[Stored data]
########

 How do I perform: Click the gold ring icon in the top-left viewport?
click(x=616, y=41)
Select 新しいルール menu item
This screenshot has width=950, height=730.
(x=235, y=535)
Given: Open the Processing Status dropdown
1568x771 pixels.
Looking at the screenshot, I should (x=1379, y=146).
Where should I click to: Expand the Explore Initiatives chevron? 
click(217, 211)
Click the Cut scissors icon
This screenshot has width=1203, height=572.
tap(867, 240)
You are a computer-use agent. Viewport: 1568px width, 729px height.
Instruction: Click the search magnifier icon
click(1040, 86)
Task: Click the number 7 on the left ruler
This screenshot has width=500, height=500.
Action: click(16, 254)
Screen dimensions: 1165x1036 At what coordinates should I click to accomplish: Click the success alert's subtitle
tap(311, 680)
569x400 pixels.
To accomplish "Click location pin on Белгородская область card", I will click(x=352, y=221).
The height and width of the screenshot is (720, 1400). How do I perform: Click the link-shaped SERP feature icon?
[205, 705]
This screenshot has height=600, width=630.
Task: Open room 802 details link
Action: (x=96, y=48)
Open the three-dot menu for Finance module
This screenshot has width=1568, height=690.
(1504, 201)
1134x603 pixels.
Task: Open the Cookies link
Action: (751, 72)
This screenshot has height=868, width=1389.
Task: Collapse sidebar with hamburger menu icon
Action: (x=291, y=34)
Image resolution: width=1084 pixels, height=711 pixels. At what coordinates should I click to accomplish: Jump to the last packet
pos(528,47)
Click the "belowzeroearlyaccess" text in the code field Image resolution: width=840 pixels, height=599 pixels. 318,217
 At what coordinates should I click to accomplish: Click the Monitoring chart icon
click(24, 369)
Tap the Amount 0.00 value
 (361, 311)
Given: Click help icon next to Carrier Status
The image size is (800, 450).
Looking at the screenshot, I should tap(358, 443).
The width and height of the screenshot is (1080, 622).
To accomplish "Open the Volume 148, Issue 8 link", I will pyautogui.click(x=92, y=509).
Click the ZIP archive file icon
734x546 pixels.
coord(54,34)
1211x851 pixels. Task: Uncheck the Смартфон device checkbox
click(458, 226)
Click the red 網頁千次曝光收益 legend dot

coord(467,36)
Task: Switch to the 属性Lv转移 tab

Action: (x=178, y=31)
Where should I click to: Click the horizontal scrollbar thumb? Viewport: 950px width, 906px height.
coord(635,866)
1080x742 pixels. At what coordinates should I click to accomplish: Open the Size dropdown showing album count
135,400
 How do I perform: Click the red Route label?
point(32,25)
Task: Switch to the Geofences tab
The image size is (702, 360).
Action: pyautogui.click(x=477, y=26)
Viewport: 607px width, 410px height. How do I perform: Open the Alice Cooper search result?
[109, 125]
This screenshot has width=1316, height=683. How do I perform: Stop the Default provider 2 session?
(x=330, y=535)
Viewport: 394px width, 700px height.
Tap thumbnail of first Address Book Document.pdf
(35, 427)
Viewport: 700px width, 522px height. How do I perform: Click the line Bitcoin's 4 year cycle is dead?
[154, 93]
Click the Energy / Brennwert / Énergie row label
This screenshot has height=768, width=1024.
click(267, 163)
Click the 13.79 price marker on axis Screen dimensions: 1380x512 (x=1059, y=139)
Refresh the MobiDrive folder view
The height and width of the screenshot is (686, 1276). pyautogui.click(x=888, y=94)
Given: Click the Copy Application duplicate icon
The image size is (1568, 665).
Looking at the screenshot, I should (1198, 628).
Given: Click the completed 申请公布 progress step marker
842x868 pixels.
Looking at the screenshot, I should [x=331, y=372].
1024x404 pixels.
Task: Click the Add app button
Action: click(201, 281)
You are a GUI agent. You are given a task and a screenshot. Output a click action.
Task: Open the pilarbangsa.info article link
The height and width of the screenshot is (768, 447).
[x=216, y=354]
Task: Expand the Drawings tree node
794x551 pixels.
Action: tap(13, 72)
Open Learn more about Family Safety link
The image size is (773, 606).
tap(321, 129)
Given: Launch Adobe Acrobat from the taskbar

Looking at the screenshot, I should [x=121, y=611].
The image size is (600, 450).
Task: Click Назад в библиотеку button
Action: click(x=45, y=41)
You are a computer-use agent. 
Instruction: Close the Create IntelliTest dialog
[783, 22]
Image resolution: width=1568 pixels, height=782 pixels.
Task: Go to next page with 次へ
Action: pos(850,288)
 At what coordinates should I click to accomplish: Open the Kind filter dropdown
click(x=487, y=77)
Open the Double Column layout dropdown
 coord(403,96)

########

* [Your task] All of the data above should be reproduced exactly, with nothing missing.

* [Solution for this exercise]
 How do I perform: Click the gold ring icon in the top-left viewport?
click(x=616, y=41)
Select 新しいルール menu item
This screenshot has width=950, height=730.
(x=235, y=535)
Given: Open the Processing Status dropdown
1568x771 pixels.
Looking at the screenshot, I should (x=1379, y=146).
Where should I click to: Expand the Explore Initiatives chevron? 
click(217, 211)
Click the Cut scissors icon
This screenshot has width=1203, height=572.
tap(867, 240)
You are a computer-use agent. Viewport: 1568px width, 729px height.
Instruction: Click the search magnifier icon
click(1040, 86)
Task: Click the number 7 on the left ruler
This screenshot has width=500, height=500.
Action: click(16, 254)
Screen dimensions: 1165x1036 At what coordinates should I click to accomplish: Click the success alert's subtitle
tap(311, 680)
569x400 pixels.
To accomplish "Click location pin on Белгородская область card", I will click(x=352, y=221).
The height and width of the screenshot is (720, 1400). How do I perform: Click the link-shaped SERP feature icon?
[205, 705]
This screenshot has height=600, width=630.
Task: Open room 802 details link
Action: (x=96, y=48)
Open the three-dot menu for Finance module
This screenshot has width=1568, height=690.
(1504, 201)
1134x603 pixels.
Task: Open the Cookies link
Action: (751, 72)
This screenshot has height=868, width=1389.
Task: Collapse sidebar with hamburger menu icon
Action: (x=291, y=34)
Image resolution: width=1084 pixels, height=711 pixels. At what coordinates should I click to accomplish: Jump to the last packet
pos(528,47)
Click the "belowzeroearlyaccess" text in the code field Image resolution: width=840 pixels, height=599 pixels. 318,217
 At what coordinates should I click to accomplish: Click the Monitoring chart icon
click(24, 369)
Tap the Amount 0.00 value
 (361, 311)
Given: Click help icon next to Carrier Status
The image size is (800, 450).
Looking at the screenshot, I should tap(358, 443).
The width and height of the screenshot is (1080, 622).
To accomplish "Open the Volume 148, Issue 8 link", I will pyautogui.click(x=92, y=509).
Click the ZIP archive file icon
734x546 pixels.
coord(54,34)
1211x851 pixels. Task: Uncheck the Смартфон device checkbox
click(458, 226)
Click the red 網頁千次曝光收益 legend dot

coord(467,36)
Task: Switch to the 属性Lv转移 tab

Action: (x=178, y=31)
Where should I click to: Click the horizontal scrollbar thumb? Viewport: 950px width, 906px height.
coord(635,866)
1080x742 pixels. At what coordinates should I click to accomplish: Open the Size dropdown showing album count
135,400
 How do I perform: Click the red Route label?
point(32,25)
Task: Switch to the Geofences tab
The image size is (702, 360).
Action: pyautogui.click(x=477, y=26)
Viewport: 607px width, 410px height. How do I perform: Open the Alice Cooper search result?
[109, 125]
This screenshot has width=1316, height=683. How do I perform: Stop the Default provider 2 session?
(x=330, y=535)
Viewport: 394px width, 700px height.
Tap thumbnail of first Address Book Document.pdf
(35, 427)
Viewport: 700px width, 522px height. How do I perform: Click the line Bitcoin's 4 year cycle is dead?
[154, 93]
Click the Energy / Brennwert / Énergie row label
This screenshot has height=768, width=1024.
click(267, 163)
Click the 13.79 price marker on axis Screen dimensions: 1380x512 (x=1059, y=139)
Refresh the MobiDrive folder view
The height and width of the screenshot is (686, 1276). pyautogui.click(x=888, y=94)
Given: Click the Copy Application duplicate icon
The image size is (1568, 665).
Looking at the screenshot, I should (1198, 628).
Given: Click the completed 申请公布 progress step marker
842x868 pixels.
Looking at the screenshot, I should [x=331, y=372].
1024x404 pixels.
Task: Click the Add app button
Action: click(201, 281)
You are a GUI agent. You are given a task and a screenshot. Output a click action.
Task: Open the pilarbangsa.info article link
The height and width of the screenshot is (768, 447).
[x=216, y=354]
Task: Expand the Drawings tree node
794x551 pixels.
Action: tap(13, 72)
Open Learn more about Family Safety link
The image size is (773, 606).
tap(321, 129)
Given: Launch Adobe Acrobat from the taskbar

Looking at the screenshot, I should [x=121, y=611].
The image size is (600, 450).
Task: Click Назад в библиотеку button
Action: click(x=45, y=41)
You are a computer-use agent. 
Instruction: Close the Create IntelliTest dialog
[783, 22]
Image resolution: width=1568 pixels, height=782 pixels.
Task: Go to next page with 次へ
Action: pos(850,288)
 At what coordinates should I click to accomplish: Open the Kind filter dropdown
click(x=487, y=77)
Open the Double Column layout dropdown
 coord(403,96)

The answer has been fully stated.